La série Altered Carbon fonce à travers les planètes, les villes tentaculaires et les univers virtuels. On croule sous les références assumées, notamment à Blade Runner (c’est exactement le même décor !) ou à Matrix, dans un univers ultra-stylisé. L’histoire est racontée à travers le spectre d’un cahier des charges (toujours les mêmes scènes de combat et les mêmes scènes de sexe), mais captive par sa dimension mythologique (un simple mortel revenu des Enfers atteint l’Olympe, puis subit le supplice de Prométhée enchainé à son rocher, condamné à avoir le foie dévoré chaque jour, et chaque nuit l’organe repousse).
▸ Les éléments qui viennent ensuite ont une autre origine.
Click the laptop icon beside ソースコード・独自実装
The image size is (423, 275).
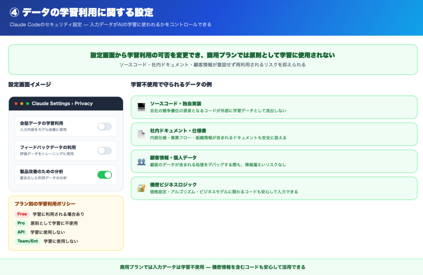click(141, 107)
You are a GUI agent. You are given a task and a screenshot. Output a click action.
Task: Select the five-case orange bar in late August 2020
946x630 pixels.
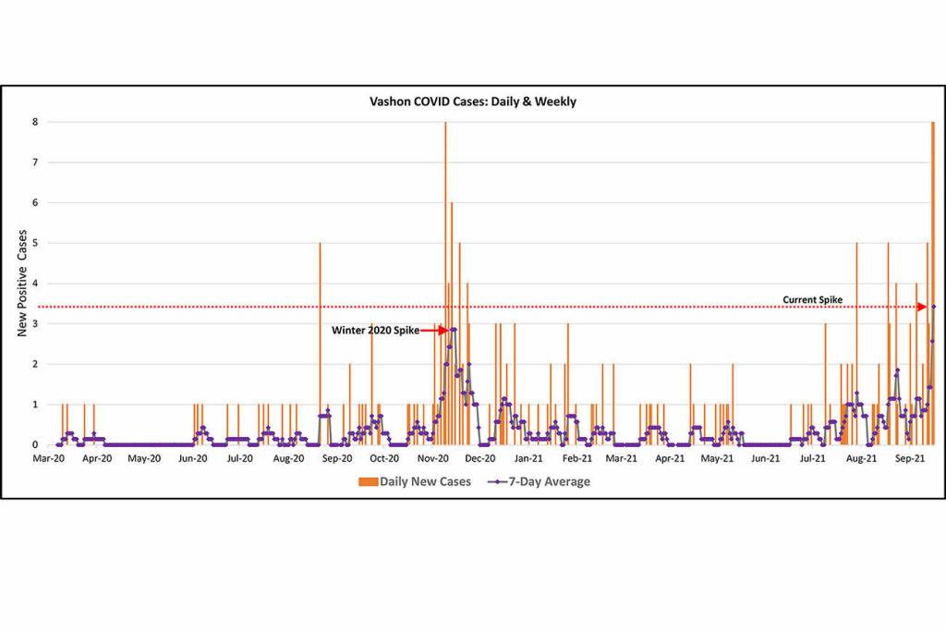pos(320,342)
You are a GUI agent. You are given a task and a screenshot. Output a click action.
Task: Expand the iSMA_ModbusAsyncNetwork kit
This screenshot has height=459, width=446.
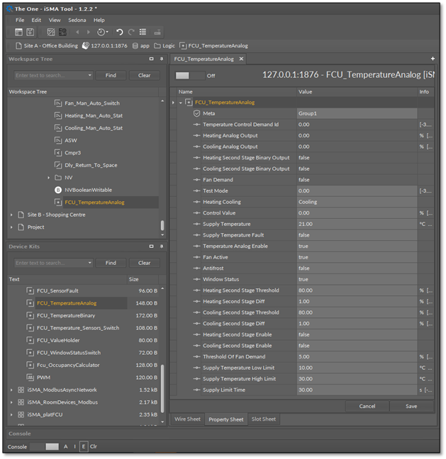click(x=11, y=390)
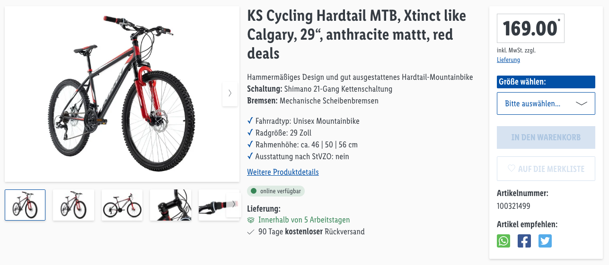This screenshot has height=265, width=609.
Task: Click the size dropdown chevron arrow
Action: (x=582, y=103)
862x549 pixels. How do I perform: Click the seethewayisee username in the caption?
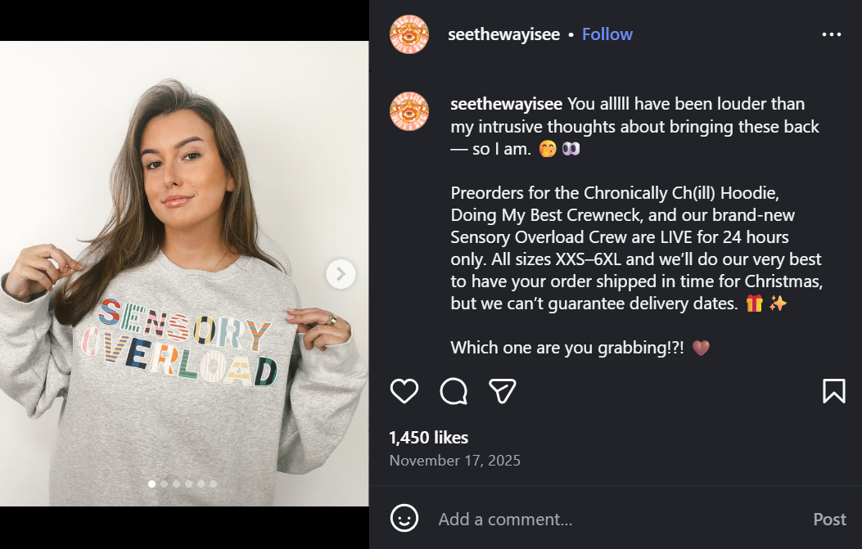506,104
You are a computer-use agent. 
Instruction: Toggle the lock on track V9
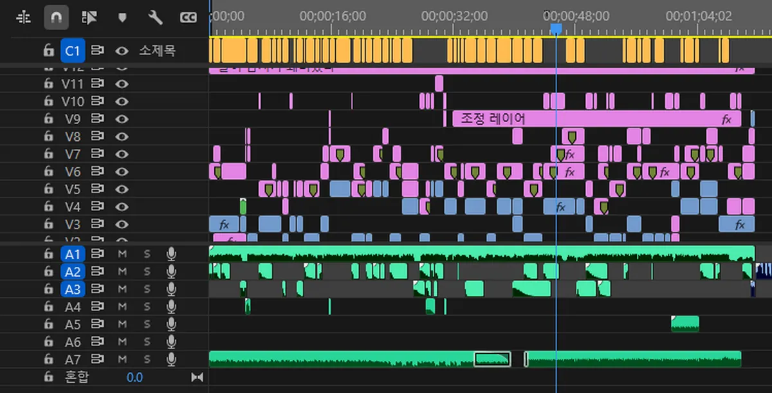[x=48, y=118]
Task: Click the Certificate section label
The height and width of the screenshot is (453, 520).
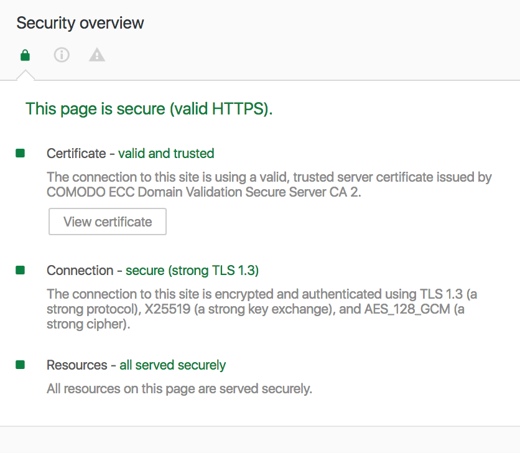Action: [x=76, y=154]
En revanche, on regrettera ici le manichéisme des personnages (laissant peu de place à l’ambiguïté justement de certains choix moraux), l’absence de mise en perspective devant les enjeux philosophiques de l’intrigue et le côté réactionnaire de la fin : si Dieu a décidé d’un certain ordre des choses, ce n’est pas à l’humain de venir le perturber.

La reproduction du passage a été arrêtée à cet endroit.